Thanks everyone for all of your help! I'm just going to do some more tests before I finally finish with this.
 
Just to add some ideas for testing:
A signal generator needs to have very low distortion to be useful for evaluating audio gear, since it needs to have at least an order of lower distortion than the D.U.T. Also, since there is no measurement capability in just the generator, you also need an oscilloscope of some type which has a high resolution screen and >5MHz bandwidth for at least visual comparison on a video screen of some suitably scaled, hi-res type.

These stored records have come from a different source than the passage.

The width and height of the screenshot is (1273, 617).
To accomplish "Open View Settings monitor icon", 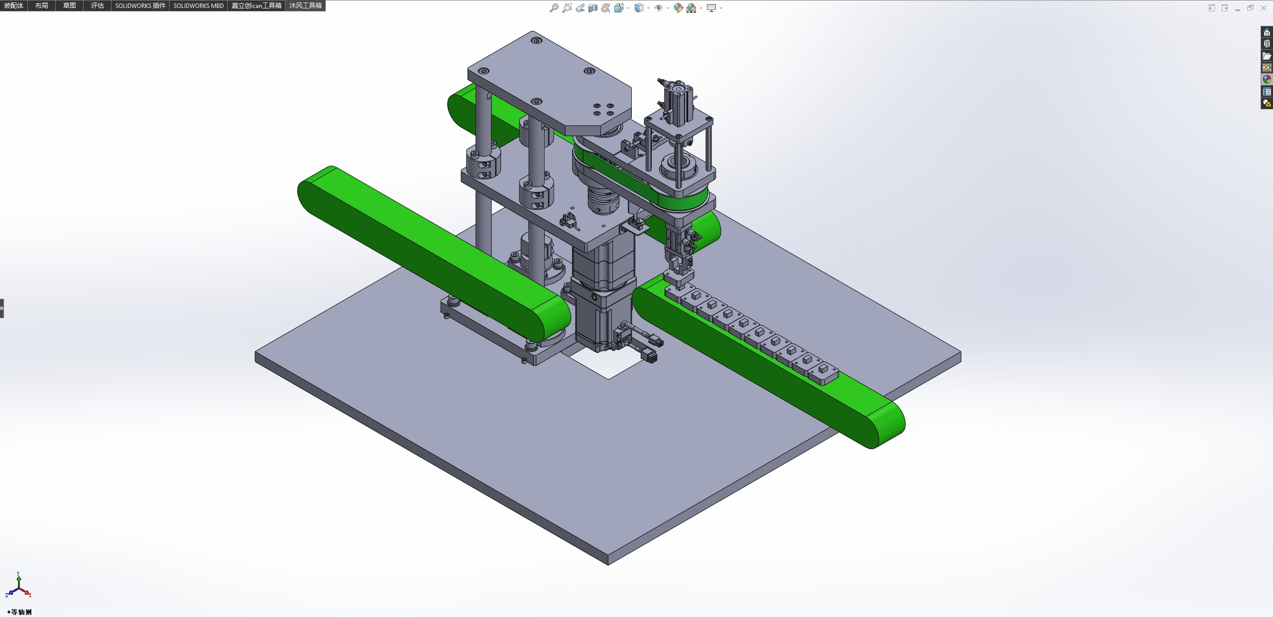I will click(x=711, y=8).
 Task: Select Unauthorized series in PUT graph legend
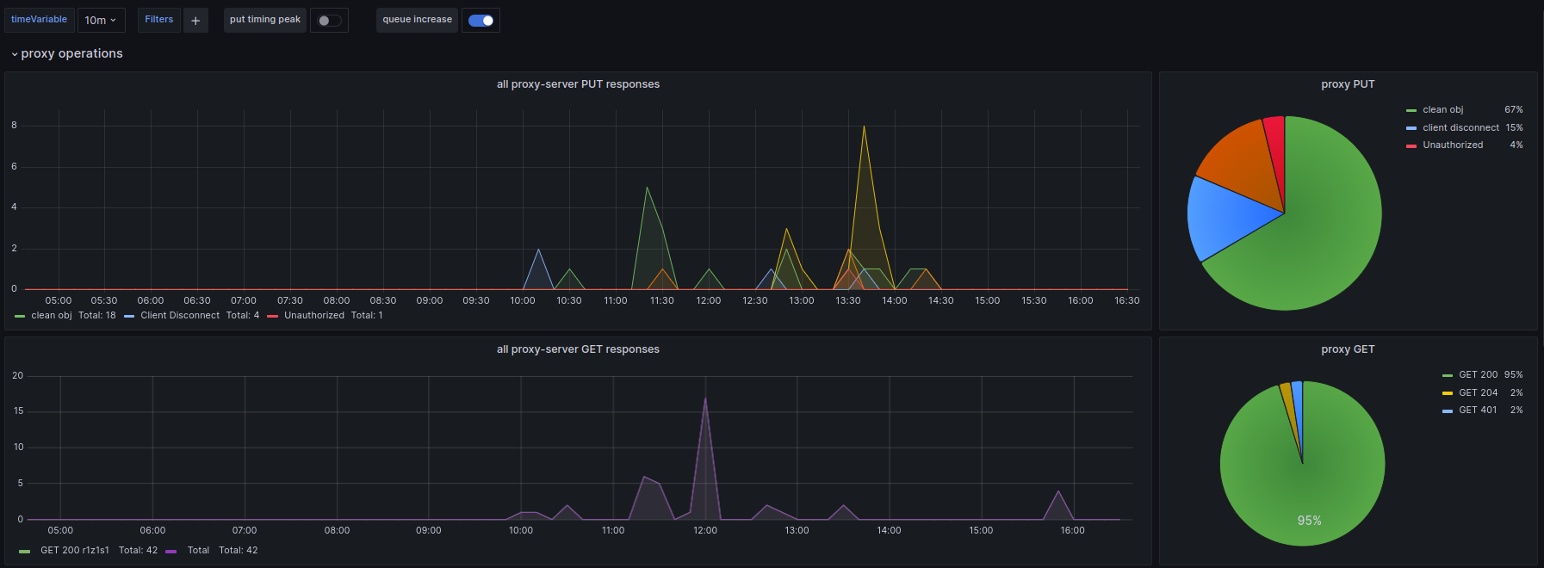point(314,316)
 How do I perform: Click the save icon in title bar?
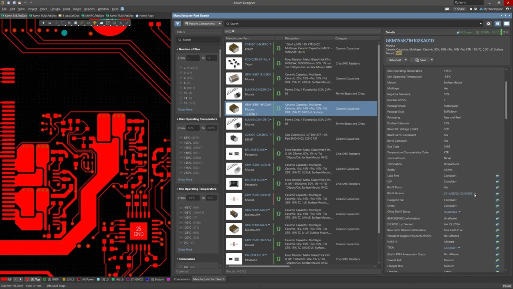coord(8,3)
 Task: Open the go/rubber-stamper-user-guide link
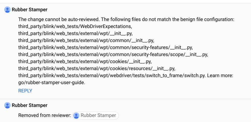[x=52, y=82]
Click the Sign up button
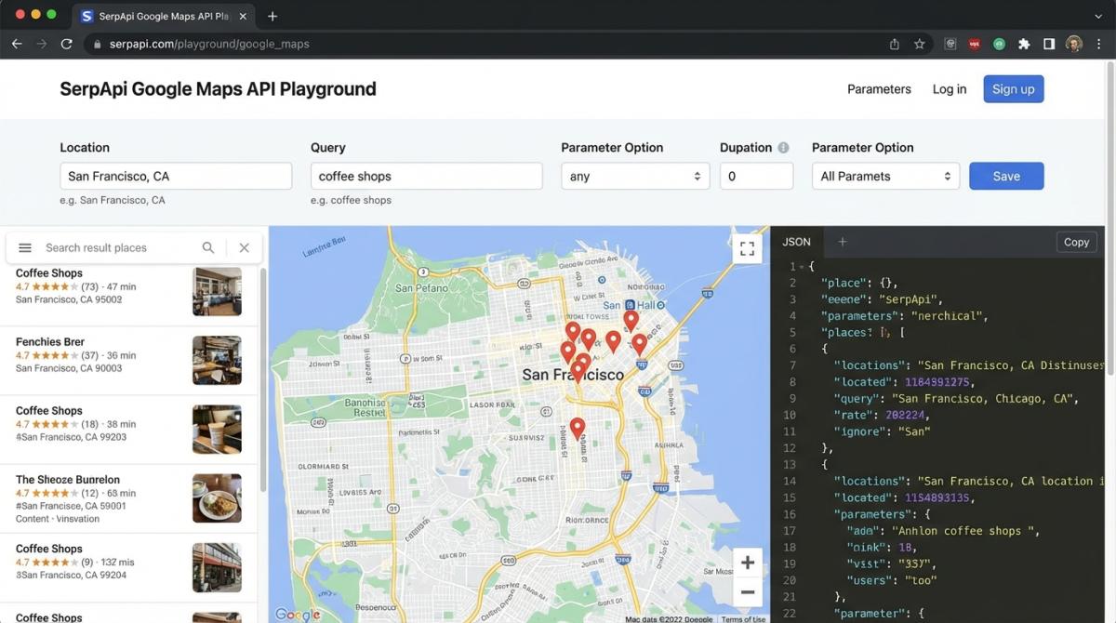The height and width of the screenshot is (623, 1116). click(x=1013, y=89)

The FG100 generator design is based on an obsolete XR2206 analog chip and its datasheet app. note that dates back to 1972. It's specified to have better around 0.5% or better sinewave THD after a calibrating adjustment at a specific frequency. That's good enough for the type of generator and for casual listening checks but nowhere near good enough for hifi audio measurements or comparisons where you are typically looking for differences down at 0.1% and below and you probably don't need instruments to tell you what 1% or more distortion sounds like. There's more to this and there are better digital and analog oscillator designs and products out there but not unfortunately, at such cheap, throwaway prices.

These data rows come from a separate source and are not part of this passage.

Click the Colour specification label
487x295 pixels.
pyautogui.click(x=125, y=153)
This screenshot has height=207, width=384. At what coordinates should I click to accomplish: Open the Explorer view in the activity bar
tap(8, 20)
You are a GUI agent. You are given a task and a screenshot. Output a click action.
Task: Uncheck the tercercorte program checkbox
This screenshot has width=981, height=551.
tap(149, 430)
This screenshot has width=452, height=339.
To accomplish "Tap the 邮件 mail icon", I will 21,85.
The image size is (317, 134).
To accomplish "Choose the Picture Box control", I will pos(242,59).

Still, if you need high purity audio signals, there are plenty of websites offering anything online from a single, 1kHz reference tone to comprehensive processing software for amazingly low distortion tones and comprehensive envelope formats from chirps to gated tone generation to calibration tones and sound mixing resources. Surely, free is cheap enough too: Audacity 2.0.6 Released | Audacity (R) This software will blow you away with its capabilities but it doesn't take long to get a 1 kHz signal of any level which plays continuously, stepped levels, panned, periodic, chirps or whatever format you like. All you need to add is a decent DAC (don't use a tube type as you need precise tones for measurements, not the added effects)
 
Interesting, I'm going to look into using my computer as a signal generator. My DAC measures 0.0013% THD+D at 100Hz, so it might be well suited to it. I need to look up what it measures at higher frequencies.

I've used Audacity forever, for vinyl ripping etc, but that's cool that you can use it for that. Thanks for pointing that out.

I know that using a signal generator and scope is useful for diagnosing issues with an amplifier, but are they of any use for an amp that 'seems' to be fine? Probably just to look for areas you might be able to improve in the circuit?